Market participants are once again reactive, rather than proactive. Most of the headlines coming out of the news are pertaining to what is happening in Ukraine, in the Russian Parliament, and what the world's leaders will do about it. Fundamentally things should get worse for Russia as the world gangs upon them to show we're not in favor of invading other countries. But so far Putin is showing disregard for their protestations.

Market Wrap

Russian President Putin is crossing his t’s and dotting his i’s as he tells the world that the Minsk peace agreement was dead long before Russia recognized Donbas and asks the Russian Parliament for the formal authority to place Russian soldiers on foreign soil.

With the Russian Upper House of Parliament agreeing to the request Putin can at any time he deems suitable respond to an ongoing assessment of the situation on the ground. He is not immediately maneuvering troops.

Despite the relative strength of the euro and the weakness of the yen and Swiss franc, the equity markets have been mixed. The S&P500, UK FTSE100, and Dow Jones Industrial Average are trading above their open today, whereas the Nasdaq, DAX, and Nikkei are red for the day.

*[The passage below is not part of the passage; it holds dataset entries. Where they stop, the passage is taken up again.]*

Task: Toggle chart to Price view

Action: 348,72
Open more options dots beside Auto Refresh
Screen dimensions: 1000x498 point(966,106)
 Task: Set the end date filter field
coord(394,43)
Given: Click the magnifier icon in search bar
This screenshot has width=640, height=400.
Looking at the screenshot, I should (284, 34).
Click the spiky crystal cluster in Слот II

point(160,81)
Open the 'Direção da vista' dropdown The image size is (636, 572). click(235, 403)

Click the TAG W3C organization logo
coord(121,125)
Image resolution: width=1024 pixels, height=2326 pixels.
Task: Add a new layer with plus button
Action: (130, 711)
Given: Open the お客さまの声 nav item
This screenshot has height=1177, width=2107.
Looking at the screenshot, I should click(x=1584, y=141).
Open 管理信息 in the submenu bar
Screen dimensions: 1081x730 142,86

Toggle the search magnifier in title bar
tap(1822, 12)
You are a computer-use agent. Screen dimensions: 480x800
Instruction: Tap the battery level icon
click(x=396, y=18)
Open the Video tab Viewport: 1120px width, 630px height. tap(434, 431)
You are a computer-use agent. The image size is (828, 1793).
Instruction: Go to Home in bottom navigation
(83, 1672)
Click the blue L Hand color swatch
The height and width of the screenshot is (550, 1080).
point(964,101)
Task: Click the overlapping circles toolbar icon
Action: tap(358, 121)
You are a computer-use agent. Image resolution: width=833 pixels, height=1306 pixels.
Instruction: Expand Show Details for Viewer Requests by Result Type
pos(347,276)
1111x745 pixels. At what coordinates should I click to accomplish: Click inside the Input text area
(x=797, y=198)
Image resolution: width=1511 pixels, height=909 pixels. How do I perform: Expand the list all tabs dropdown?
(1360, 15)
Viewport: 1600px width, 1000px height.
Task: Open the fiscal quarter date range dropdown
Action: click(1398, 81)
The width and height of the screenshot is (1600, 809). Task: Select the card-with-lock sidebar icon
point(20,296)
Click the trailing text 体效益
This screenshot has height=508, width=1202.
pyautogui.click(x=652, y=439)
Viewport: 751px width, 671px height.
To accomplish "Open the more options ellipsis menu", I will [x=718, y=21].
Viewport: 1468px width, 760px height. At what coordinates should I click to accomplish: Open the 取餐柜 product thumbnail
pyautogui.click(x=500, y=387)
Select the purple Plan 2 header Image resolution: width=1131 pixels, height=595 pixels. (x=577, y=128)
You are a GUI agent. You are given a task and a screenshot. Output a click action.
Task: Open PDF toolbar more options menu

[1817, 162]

In February, consumer confidence fell in the US, according to the latest report by the Conference Board released earlier today. In February, the Consumer Confidence Index dropped from 111.1 to 110.5. Meanwhile, the Present Situation Index improved from 144.5 to 145.1, and the Expectations Index decreased from 88.8 to 87.5.

The US private sector's production rose significantly in February as companies reported a notable rebound in demand following COVID-related disruptions at the beginning of the year. Slight ease in supply bottlenecks sparked an increase in output among manufacturers as well as service firms. In February, the average price charged for goods and services also rose to a survey record. The IHS Markit US Manufacturing PMI increased to 57.5 in February of 2022 from 55.5 in January, beating forecasts of 56, preliminary estimates showed.

The US dollar hasn’t yet responded to the day's data and the geopolitical situation, but that is likely down to the euro strength whilst nations decide what sanctions to impose on Russia, rather than the scheduled data today. There is a possibility that the test of the pitchforks median line was the buy the dip trade and that after this period of consolidation the greenback breaks higher.

While the US dollar is relatively weaker, the Australian dollar has been bid up today. In the video analysis this morning I was targeting a pullback for a long and that analysis has come to fruition. What Aussie dollar traders need to see now is a strong close above the previous swing highs and wicks and that may come on the back of rate hike expectations from the RBA. In tomorrow’s overnight session the RBNZ is expected to raise its official cash rate to 1%. This would leave the AUD and NZD diverging in terms of rates and a sharp correction would be expected from the RBA.